Once you’ve heard those words in labor once (or two other times, in my case), you won’t forget them, because they mean they mean your baby is facing outward rather than in and that you are probably experiencing back labor, a super-special fun kind of labor wherein the baby’s spine grinds against your spine, causing you unbearable, crippling pain such as you have never known. (Most people feel labor in their backs at some point, but I can assure you based on Thomas’ birth that back pain in labor is nowhere near the same thing as back labor. I did that entire birth without pain meds or talk of manually asphyxiating passersby.)
I’m going to use the back labor to justify any strangling-related statements that may have been made before I was given pain medication.
Anyhow, the doctor easily turned Henry around before I finished pushing, and he entered the world at 3:32 a.m., all pink and wiggly and adorable and measuring in at 19 inches long and a diminutive 7 pounds, 1 ounce (but gaining weight after birth instead of losing it). He spent his first day eating, filling diapers and trying to remove every shred of skin from his face with overgrown talons a sideshow act would envy. (I’m working on filing them down surreptitiously as I feed him.)
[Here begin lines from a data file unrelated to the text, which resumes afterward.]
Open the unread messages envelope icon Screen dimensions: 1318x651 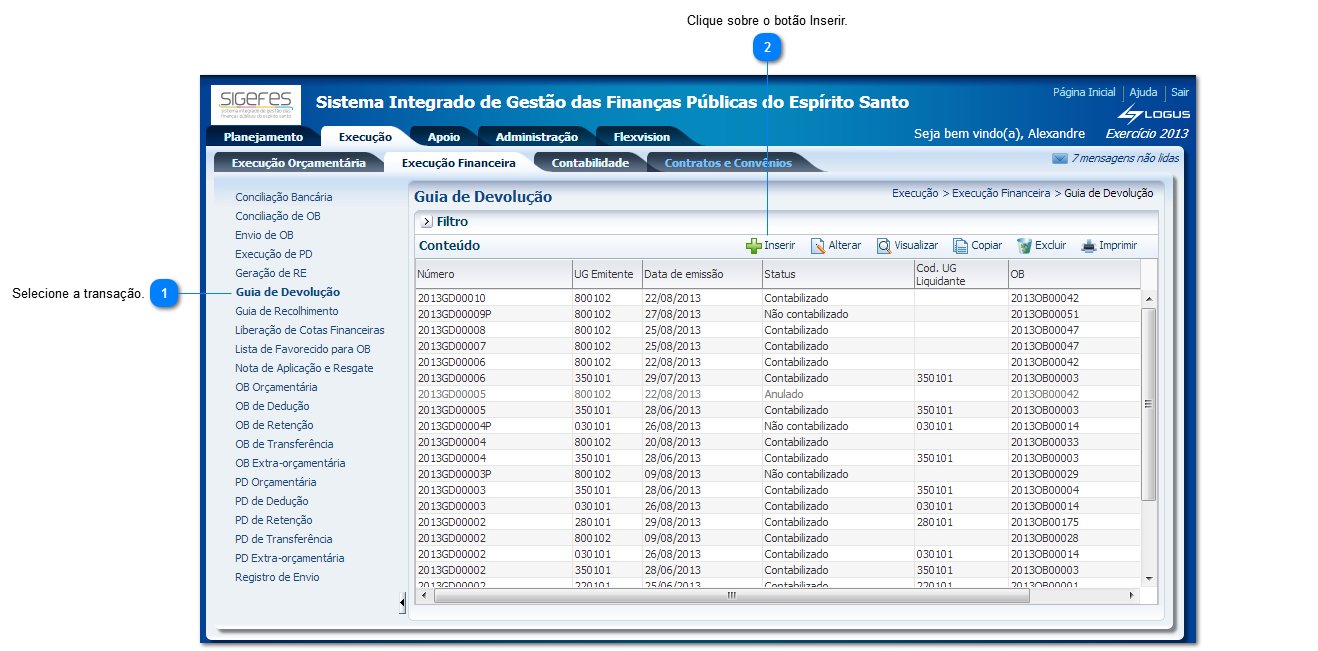click(1059, 159)
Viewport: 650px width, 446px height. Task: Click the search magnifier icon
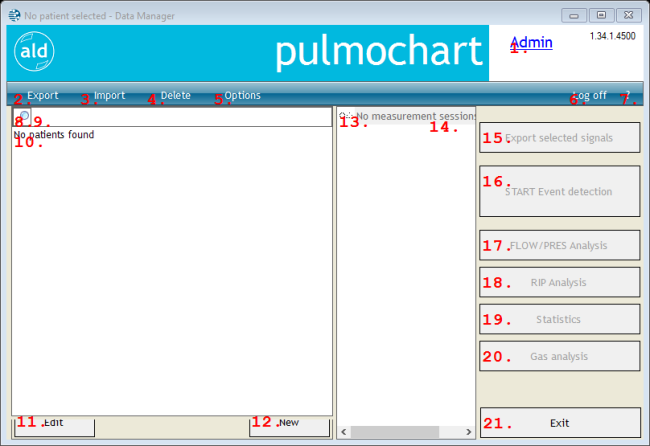22,117
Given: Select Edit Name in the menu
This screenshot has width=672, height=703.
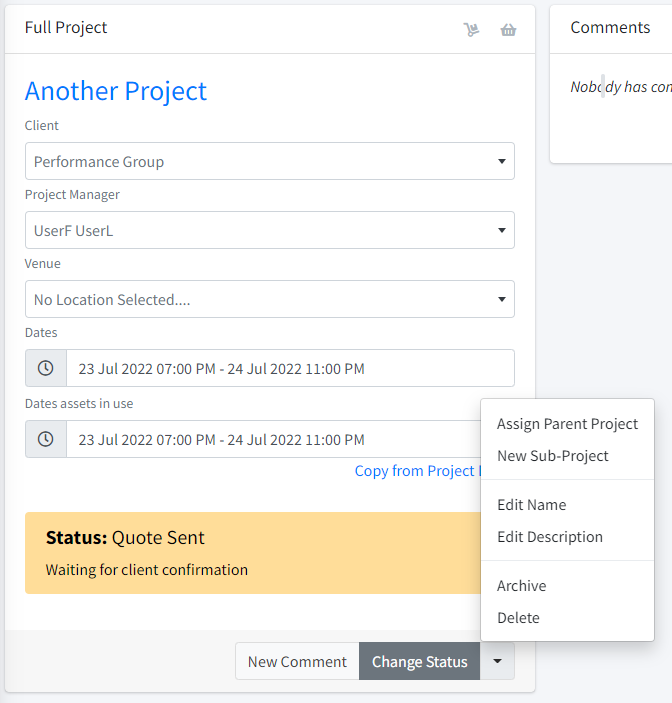Looking at the screenshot, I should (x=531, y=505).
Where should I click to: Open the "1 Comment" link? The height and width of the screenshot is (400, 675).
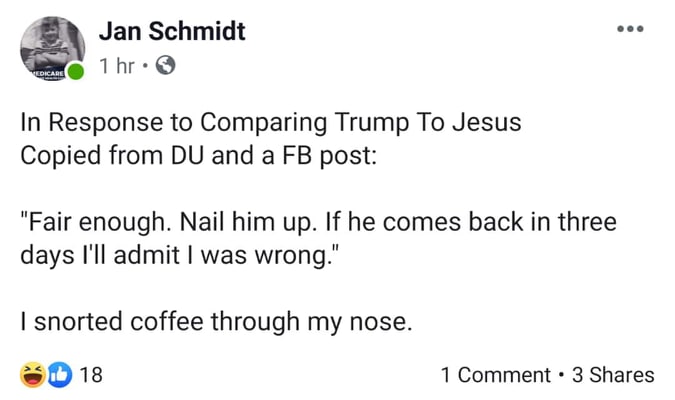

He’s not terribly fussy, is easy to feed, snuggly and soft, and is generally making up pretty well for the excruciating back labor, the eight days and nights of nonstop contractions, the insanity of my non-induction and subsequent moving-violation-necessitating, almost-epidural-missing three-hour labor and delivery, and most annoyingly, making his schedule-conscious mommy wait, and wait, and wait, and stress, and wait some more.
And in the end, our anniversary — or New Year’s Eve, or whatever you want to call it — is not a terribly inconvenient birthday. We’re just happy that our little Henry is finally here!